Task: Would you write out the lines below exactly, from the one containing "Where should I click to: Select" to the very last, but without the pictures?
# # # # #
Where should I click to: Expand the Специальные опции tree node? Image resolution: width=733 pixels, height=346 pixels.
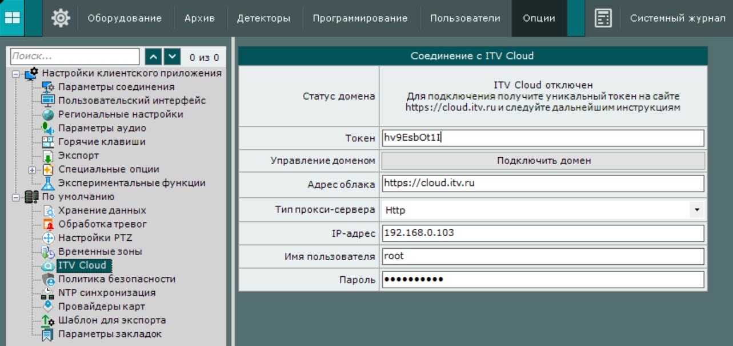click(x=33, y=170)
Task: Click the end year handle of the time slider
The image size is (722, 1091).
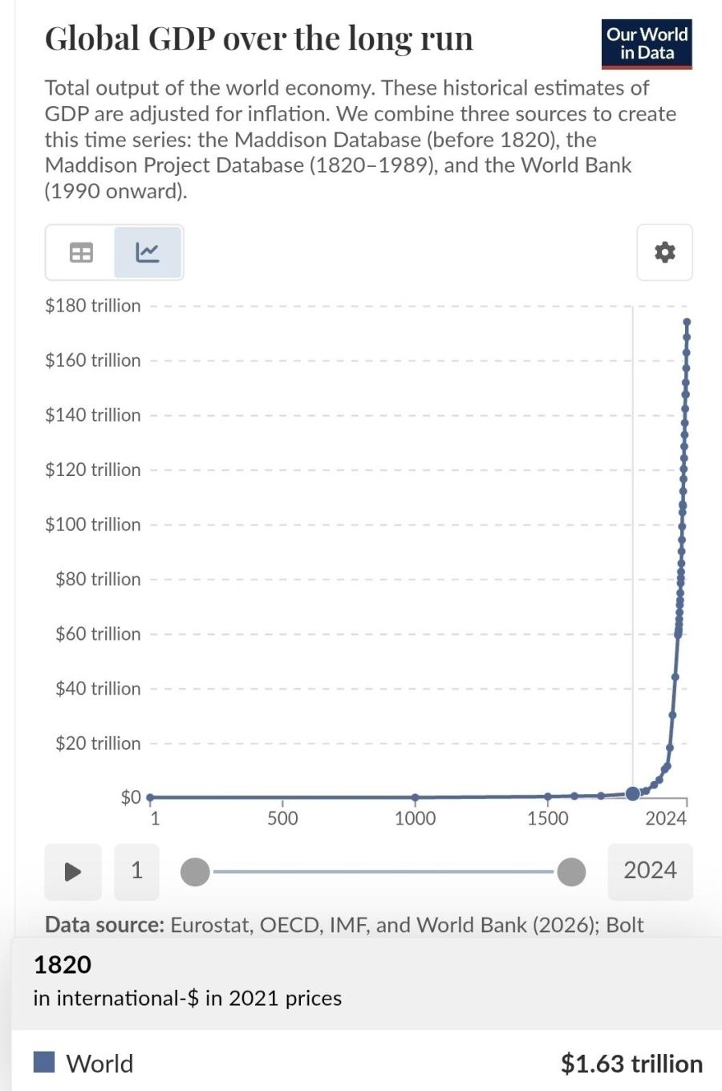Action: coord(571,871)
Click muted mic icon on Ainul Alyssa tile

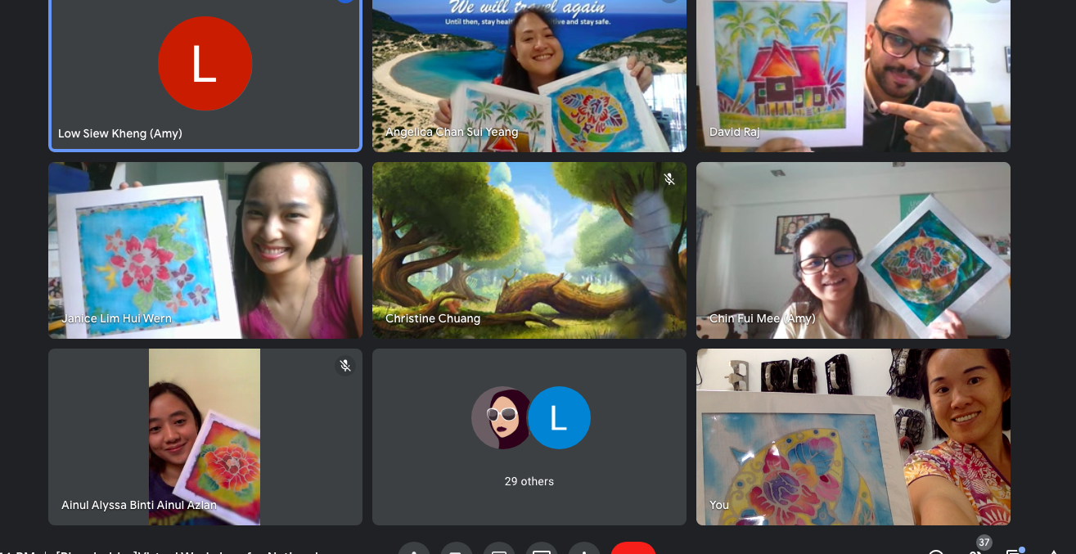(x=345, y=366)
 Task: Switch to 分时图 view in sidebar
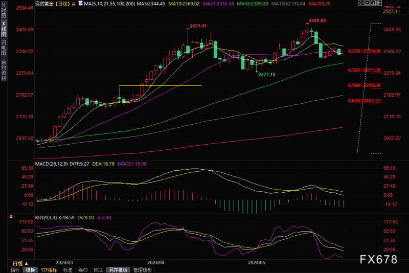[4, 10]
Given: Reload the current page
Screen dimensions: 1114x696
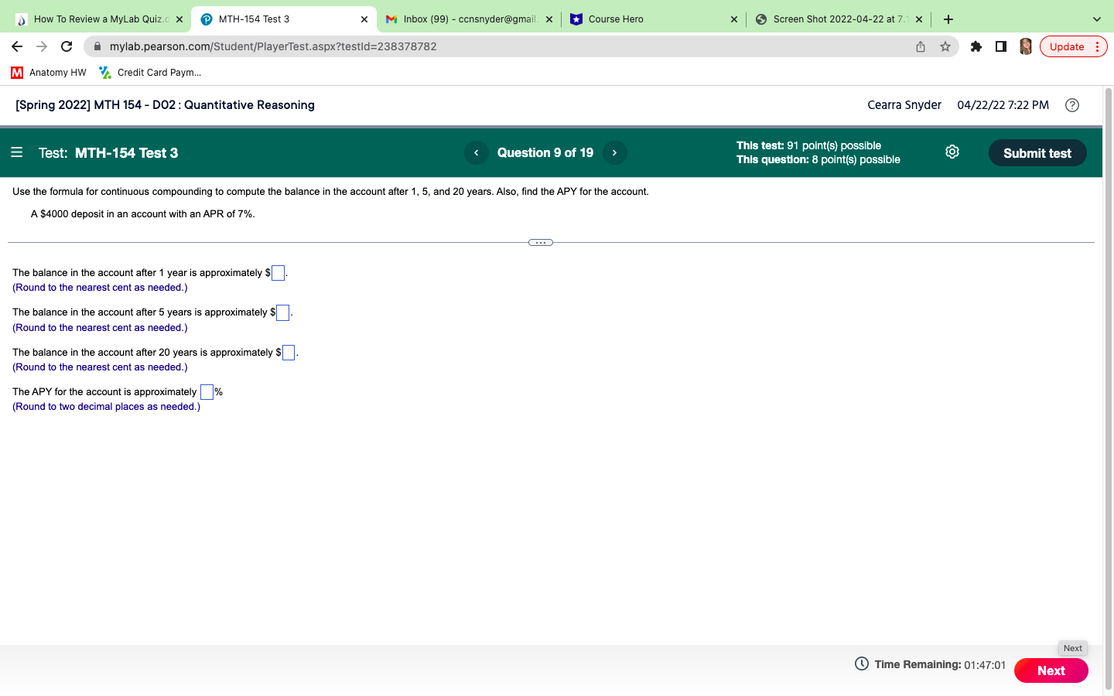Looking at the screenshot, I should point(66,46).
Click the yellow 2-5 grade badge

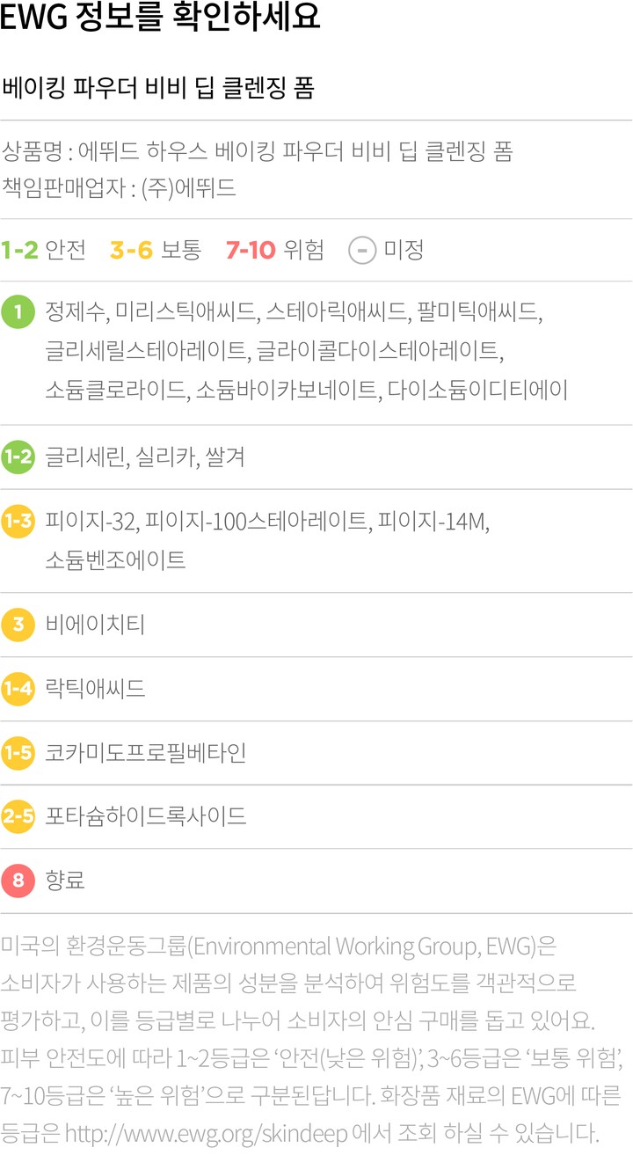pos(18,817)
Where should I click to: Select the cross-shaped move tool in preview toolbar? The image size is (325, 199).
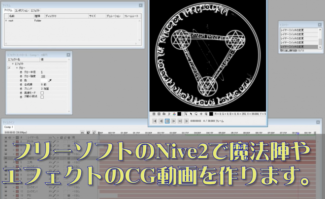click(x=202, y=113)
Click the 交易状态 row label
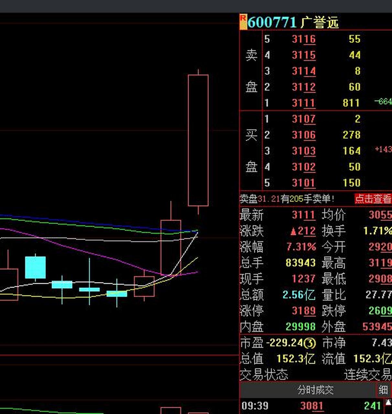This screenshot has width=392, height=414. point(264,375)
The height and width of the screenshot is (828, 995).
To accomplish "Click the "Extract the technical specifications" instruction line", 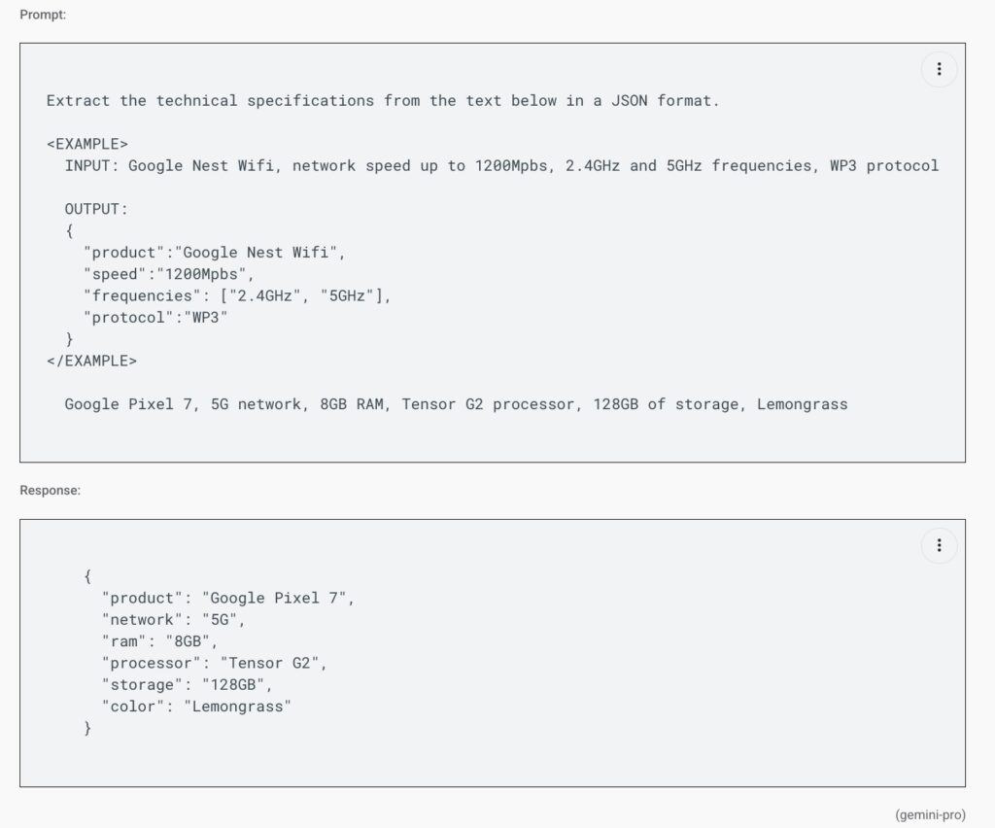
# # # # #
Task answer:
Where should I click to: Select the cross-shaped move tool in preview toolbar? The image size is (325, 199).
click(x=202, y=113)
Click the 交易状态 row label
This screenshot has width=392, height=414. point(264,375)
The height and width of the screenshot is (828, 995).
To accomplish "Click the "Extract the technical specifications" instruction line", 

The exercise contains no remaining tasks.